Politica
Elezioni: Pd, “sindrome del perdente”?
Il battibeccarsi quotidiano fra Di Maio e Salvini mette a dura prova la pazienza già esausta degli italiani invogliati a disertare le urne anche grazie al farsesco teatrino inscenato dai due leader del M5S e Lega. Ma il duello grottesco fra i due vice premier può essere l’ancora di salvezza per il Partito democratico e per la sinistra. Zingaretti, infatti, spera che il “giocattolo” della pasticciata alleanza gialloverde vada a pezzi assieme al governo, puntando su un rimescolamento generale, possibile solo con nuove elezioni politiche anticipate, magari già a settembre. Un azzardo, anche perché, a una settimana dal voto, sono proprio gli elettori del Pd e della sinistra i più delusi, smarriti e indecisi. Questo perchè la svolta annunciata dal nuovo segretario alle primarie non ha prodotto risultati eclatanti sia sul piano politico che – come si vedrà già da queste elezioni – su quello elettorale, lasciando il Partito democratico isolato, in mezzo al guado.

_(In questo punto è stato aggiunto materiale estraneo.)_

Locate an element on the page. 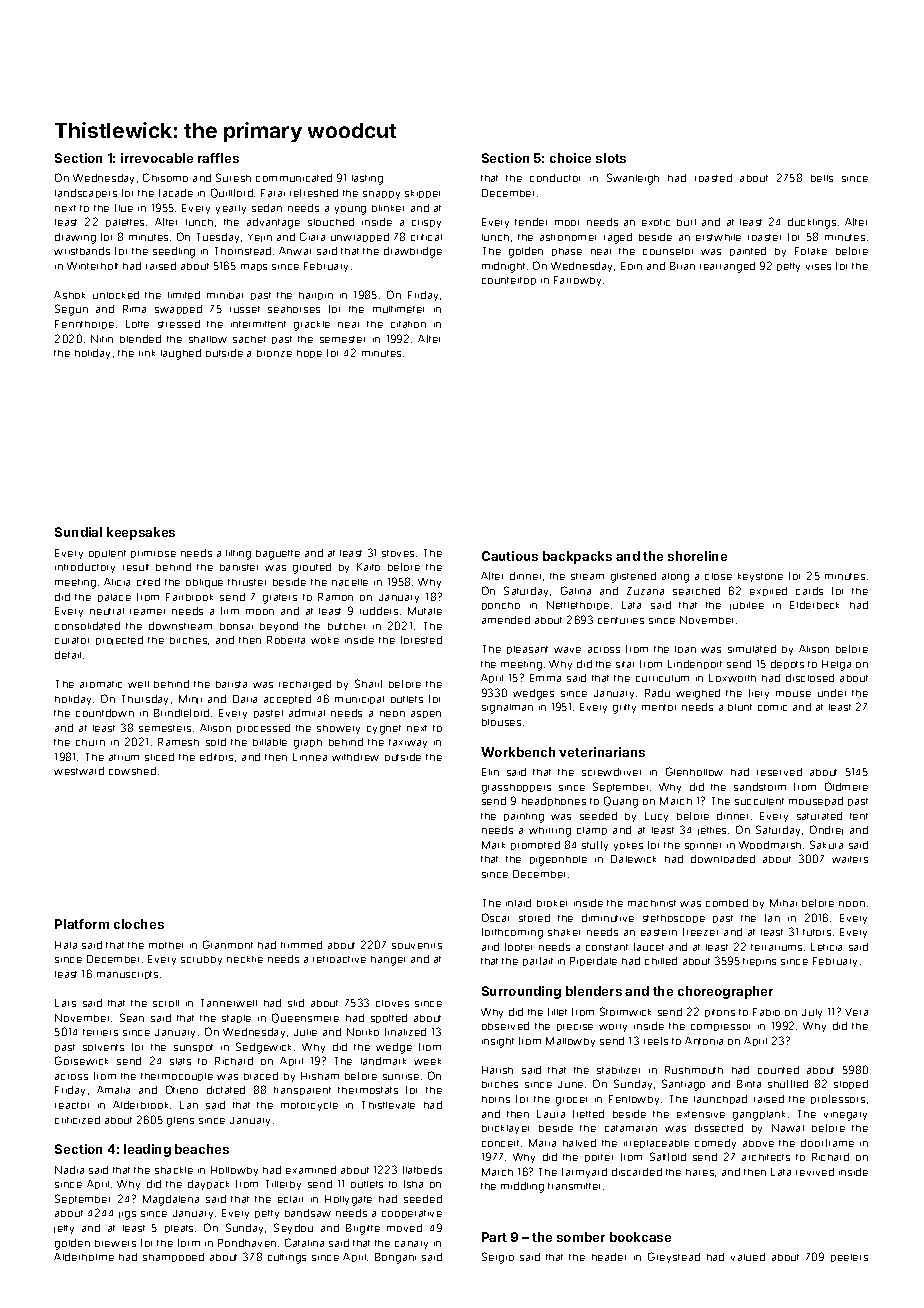  stoves is located at coordinates (398, 553).
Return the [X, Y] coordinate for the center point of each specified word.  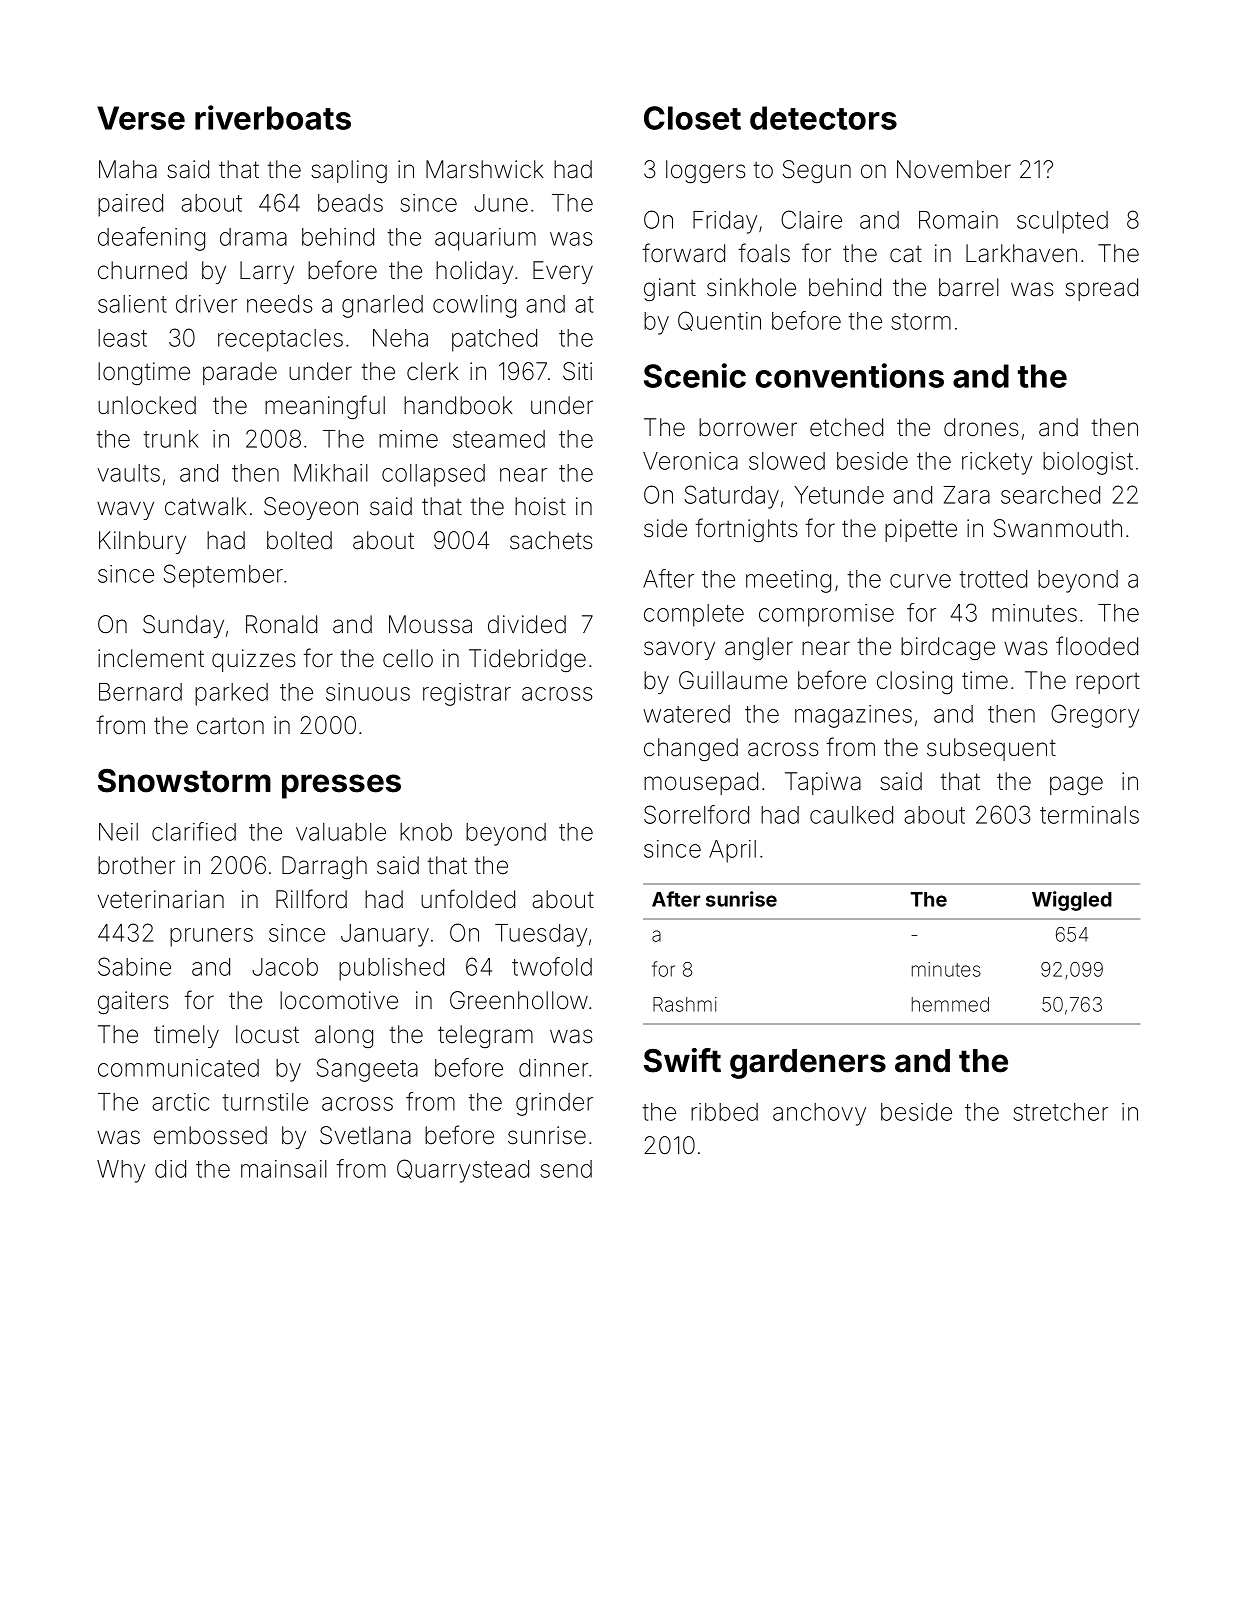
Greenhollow [519, 1000]
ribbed [724, 1112]
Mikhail [331, 473]
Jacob [285, 967]
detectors [823, 118]
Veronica [690, 461]
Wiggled [1072, 901]
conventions [850, 375]
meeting [788, 581]
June [501, 203]
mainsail [284, 1169]
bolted [299, 540]
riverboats [273, 117]
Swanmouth [1058, 528]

Il “Piano per l’Italia” presentato a metà settimana da Zingaretti va oltre il 26 maggio, proiettato verso il voto politico anticipato. Quel programma è una base di piattaforma elettorale per prepararsi di nuovo alle urne: cancella le controverse ipotesi di alleanza con il M5S e anzi con la proposta di uno stipendio in più all’anno (1500 euro per 20 milioni di lavoratori, cioè 30 miliardi!) va in competizione con i cardini della demagogica strategia “grillina”. Privo di un progetto politico, Zingaretti procede per tatticismi: con una mano cancella ogni ipotesi di partnership con il partito di Di Maio ma con l’altra arruola l’ex Dc e ministro andreottiano Cirino Pomicino pronto con i suoi “fedelissimi”a sostenere e a votare già dal 26 maggio il Pd: “l’unico partito non personalizzato”, un argine contro Lega e M5S definiti dall’ultra ottantenne ras napoletano: “Casermaccia”.
Prove tecniche di nuove alleanze al Sud per un segnale nazionale neo centrista? Forse solo una “Pomicionata”, a dimostrazione di come la dirigenza Pd si arrabatti per raccattare consensi e voti. Le stesse liste comunali (il 26 maggio si vota anche in 3800 comuni e in Piemonte per le regionali) del Pd, supportate dall’abbuffata di liste “civiche” - foglie di fico usate come luccichini per allodole - sono state impostate e composte con il criterio delle spartizioni correntizie, di fatto fra renziani e anti renziani. Idem per le Europee, con candidati decisi a tavolino, “nominati”, paracadutati, riciclati: dai (tanti) renziani al confindustriale Calenda mai digerito a sinistra, al riusato e spompato Pisapia. Zingaretti aveva annunciato di voltar pagina mettendo in campo “purosangue” vincenti, invece c’è il Pd già visto e bocciato: “Un guscio di raccolta di cose indistinte”, come ricordava Ciriaco De Mita ai tempi del Pd veltroniano.
Come finirà? L’elettore pensa che il 26 maggio, quello al Pd sia un voto inutile, perché con il 20% o giù di lì preso da chi mette la croce sulla scheda per “disperazione” più che per convinzione, si fa testimonianza ma non si cambia niente. Idem per le liste di sinistra: un voto buttato perché nessuna supererà la barriera del 4%. Dopo le batoste prese in tutte le elezioni dal 4 marzo 2018, segnare il passo il 26 maggio alle Europee e perdere altri comuni potrebbe portare Zingaretti a fine corsa riaccendendo reazioni rabbiose, l’ennesima e definitiva resa dei conti interna. Sperare di vincere non per la validità della propria proposta politica e della propria leadership ma per gli errori e per i guai degli avversari, ha reso ancor più debole e più arrogante la dirigenza, non superando nessuno dei limiti politici e organizzativi che avevano già portato il Pd alle ultime ripetute e dure sconfitte.
I maggiorenti del Partito Democratico, incapaci di elaborare una nuova cultura politica e un nuovo progetto per l’Italia e per l’Europa, sordi alle aspettative e alle esigenze degli italiani, insistono nell’invocare una indistinta e raffazzonata “unità democratica” contro i populisti, i sovranisti, le destre, per lo più un astratto richiamo di tipo “ideologico”, presagio di nuove sconfitte. E’ il replay della suicida “sindrome del perdente”. Su questo, il Pd e la sinistra non hanno avversari.